• _Exercise directions_: There is a line containing "Instruction: Click the 营业执照有效期 date field" in the entries below. Repeat that line and every line after it exactly, and nothing more.

Stored entries:
################
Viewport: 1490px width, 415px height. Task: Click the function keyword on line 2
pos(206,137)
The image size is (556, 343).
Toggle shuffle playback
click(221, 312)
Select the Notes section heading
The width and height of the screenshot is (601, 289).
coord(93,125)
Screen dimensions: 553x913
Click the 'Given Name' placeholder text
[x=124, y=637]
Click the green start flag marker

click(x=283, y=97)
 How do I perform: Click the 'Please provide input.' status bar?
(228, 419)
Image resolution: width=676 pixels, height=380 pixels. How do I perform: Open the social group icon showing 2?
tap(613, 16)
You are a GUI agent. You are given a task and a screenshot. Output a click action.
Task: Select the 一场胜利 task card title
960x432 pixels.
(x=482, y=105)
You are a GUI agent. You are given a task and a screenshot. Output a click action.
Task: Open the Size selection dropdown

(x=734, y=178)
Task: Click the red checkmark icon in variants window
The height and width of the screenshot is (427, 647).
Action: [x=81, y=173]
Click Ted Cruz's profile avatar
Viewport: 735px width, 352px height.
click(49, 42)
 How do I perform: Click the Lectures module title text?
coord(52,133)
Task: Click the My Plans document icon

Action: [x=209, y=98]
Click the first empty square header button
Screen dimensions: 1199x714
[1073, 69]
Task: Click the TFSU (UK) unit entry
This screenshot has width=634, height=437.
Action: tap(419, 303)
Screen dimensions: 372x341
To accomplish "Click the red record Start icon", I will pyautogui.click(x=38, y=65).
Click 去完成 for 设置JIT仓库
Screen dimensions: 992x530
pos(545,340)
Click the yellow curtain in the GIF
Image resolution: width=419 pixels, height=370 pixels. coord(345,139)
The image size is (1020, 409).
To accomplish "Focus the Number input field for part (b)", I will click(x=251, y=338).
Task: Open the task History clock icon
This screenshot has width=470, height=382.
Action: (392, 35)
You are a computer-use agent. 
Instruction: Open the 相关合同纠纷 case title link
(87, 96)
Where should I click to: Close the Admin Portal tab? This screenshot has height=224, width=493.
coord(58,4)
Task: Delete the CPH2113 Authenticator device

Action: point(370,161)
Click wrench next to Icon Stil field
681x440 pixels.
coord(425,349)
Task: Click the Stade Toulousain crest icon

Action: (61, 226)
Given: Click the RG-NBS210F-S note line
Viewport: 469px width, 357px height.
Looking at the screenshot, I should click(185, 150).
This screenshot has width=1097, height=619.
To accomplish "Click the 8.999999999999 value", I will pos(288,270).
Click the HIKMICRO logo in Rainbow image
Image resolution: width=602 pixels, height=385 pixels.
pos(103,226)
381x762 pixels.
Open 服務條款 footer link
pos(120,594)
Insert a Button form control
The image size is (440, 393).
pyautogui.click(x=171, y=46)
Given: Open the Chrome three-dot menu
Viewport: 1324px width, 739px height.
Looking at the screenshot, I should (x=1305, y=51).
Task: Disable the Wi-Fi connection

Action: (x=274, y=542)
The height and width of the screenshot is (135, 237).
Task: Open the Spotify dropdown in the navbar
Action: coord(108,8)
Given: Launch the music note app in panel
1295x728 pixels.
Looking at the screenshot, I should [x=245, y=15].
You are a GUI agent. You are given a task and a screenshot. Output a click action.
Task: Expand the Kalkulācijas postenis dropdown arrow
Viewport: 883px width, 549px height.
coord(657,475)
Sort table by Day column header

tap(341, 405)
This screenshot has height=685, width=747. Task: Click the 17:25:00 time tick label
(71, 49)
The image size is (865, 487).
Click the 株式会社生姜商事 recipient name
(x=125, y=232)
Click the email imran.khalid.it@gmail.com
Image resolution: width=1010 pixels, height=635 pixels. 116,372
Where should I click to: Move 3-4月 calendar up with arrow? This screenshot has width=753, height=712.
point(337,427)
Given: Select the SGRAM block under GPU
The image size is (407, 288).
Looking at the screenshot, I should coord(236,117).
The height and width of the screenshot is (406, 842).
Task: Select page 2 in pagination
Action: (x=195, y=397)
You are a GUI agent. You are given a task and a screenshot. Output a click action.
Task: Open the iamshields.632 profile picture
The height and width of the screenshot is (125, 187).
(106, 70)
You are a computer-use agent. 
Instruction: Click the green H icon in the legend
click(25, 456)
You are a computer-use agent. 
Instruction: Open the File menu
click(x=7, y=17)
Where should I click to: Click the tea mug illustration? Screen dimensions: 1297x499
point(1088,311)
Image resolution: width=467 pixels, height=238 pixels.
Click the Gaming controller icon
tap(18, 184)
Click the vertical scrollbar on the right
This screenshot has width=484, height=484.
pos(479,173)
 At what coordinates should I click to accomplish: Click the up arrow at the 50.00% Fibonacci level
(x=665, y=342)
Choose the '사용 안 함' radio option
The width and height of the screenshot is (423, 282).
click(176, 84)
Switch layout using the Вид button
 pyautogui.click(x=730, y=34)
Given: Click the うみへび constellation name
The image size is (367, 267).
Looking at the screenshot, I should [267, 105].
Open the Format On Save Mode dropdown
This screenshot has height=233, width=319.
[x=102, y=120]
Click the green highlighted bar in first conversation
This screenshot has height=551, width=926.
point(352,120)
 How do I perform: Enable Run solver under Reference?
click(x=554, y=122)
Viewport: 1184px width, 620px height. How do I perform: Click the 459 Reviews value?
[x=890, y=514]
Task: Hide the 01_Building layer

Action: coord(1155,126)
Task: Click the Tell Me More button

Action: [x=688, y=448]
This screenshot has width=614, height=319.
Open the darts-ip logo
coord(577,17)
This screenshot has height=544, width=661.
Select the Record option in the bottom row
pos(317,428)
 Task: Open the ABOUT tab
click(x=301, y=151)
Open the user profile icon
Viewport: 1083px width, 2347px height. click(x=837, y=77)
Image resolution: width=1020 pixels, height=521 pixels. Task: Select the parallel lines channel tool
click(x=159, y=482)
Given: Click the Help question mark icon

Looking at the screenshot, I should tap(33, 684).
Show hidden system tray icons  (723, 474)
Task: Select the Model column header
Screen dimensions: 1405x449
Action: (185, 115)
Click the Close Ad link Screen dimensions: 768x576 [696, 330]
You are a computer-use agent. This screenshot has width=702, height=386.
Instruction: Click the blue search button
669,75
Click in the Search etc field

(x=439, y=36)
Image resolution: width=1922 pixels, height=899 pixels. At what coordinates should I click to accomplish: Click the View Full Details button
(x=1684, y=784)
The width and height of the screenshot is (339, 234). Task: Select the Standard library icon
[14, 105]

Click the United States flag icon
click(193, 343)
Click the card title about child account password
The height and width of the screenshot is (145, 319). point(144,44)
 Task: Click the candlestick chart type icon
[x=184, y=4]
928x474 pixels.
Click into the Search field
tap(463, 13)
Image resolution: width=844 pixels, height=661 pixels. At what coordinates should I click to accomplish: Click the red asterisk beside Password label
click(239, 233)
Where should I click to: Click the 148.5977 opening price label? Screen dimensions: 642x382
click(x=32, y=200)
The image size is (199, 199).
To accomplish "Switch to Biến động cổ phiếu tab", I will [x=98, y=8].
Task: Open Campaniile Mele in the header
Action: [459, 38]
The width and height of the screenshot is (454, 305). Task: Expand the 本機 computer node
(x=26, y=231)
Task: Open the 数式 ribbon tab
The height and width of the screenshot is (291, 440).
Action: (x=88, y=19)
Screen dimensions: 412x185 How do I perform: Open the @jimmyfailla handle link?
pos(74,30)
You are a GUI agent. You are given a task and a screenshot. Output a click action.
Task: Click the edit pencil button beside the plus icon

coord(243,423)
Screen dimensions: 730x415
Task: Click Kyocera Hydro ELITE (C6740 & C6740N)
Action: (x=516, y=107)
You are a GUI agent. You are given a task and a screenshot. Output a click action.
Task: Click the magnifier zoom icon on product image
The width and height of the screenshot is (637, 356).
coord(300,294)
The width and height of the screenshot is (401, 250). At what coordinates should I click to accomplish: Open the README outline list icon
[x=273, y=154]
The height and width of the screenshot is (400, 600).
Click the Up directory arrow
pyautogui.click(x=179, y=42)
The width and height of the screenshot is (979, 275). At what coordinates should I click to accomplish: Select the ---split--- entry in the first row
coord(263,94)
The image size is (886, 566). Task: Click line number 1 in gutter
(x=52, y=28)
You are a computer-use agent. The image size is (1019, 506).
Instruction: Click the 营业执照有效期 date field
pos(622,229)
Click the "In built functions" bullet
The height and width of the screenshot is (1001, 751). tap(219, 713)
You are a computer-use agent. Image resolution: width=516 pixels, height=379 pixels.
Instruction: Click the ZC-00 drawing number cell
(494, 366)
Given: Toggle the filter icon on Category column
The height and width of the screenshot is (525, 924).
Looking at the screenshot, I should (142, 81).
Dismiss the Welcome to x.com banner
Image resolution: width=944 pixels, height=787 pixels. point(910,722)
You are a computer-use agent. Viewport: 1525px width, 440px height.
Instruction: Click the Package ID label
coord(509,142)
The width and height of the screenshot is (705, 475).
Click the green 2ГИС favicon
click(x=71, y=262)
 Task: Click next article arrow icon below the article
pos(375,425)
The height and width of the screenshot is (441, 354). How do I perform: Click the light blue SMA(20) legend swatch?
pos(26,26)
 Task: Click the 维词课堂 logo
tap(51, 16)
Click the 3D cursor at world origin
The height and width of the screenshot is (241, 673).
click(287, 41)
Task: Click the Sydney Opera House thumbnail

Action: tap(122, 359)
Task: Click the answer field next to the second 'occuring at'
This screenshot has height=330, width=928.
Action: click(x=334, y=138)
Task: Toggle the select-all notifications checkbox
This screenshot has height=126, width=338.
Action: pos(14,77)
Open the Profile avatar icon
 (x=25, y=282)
################
• _Problem solution_:
Instruction: Click the 营业执照有效期 date field
pos(622,229)
Click the "In built functions" bullet
The height and width of the screenshot is (1001, 751). tap(219, 713)
You are a computer-use agent. Image resolution: width=516 pixels, height=379 pixels.
Instruction: Click the ZC-00 drawing number cell
(494, 366)
Given: Toggle the filter icon on Category column
The height and width of the screenshot is (525, 924).
Looking at the screenshot, I should (142, 81).
Dismiss the Welcome to x.com banner
Image resolution: width=944 pixels, height=787 pixels. point(910,722)
You are a computer-use agent. Viewport: 1525px width, 440px height.
Instruction: Click the Package ID label
coord(509,142)
The width and height of the screenshot is (705, 475).
Click the green 2ГИС favicon
click(x=71, y=262)
 Task: Click next article arrow icon below the article
pos(375,425)
The height and width of the screenshot is (441, 354). How do I perform: Click the light blue SMA(20) legend swatch?
pos(26,26)
 Task: Click the 维词课堂 logo
tap(51, 16)
Click the 3D cursor at world origin
The height and width of the screenshot is (241, 673).
click(287, 41)
Task: Click the Sydney Opera House thumbnail

Action: tap(122, 359)
Task: Click the answer field next to the second 'occuring at'
This screenshot has height=330, width=928.
Action: click(x=334, y=138)
Task: Toggle the select-all notifications checkbox
This screenshot has height=126, width=338.
Action: pos(14,77)
Open the Profile avatar icon
 (x=25, y=282)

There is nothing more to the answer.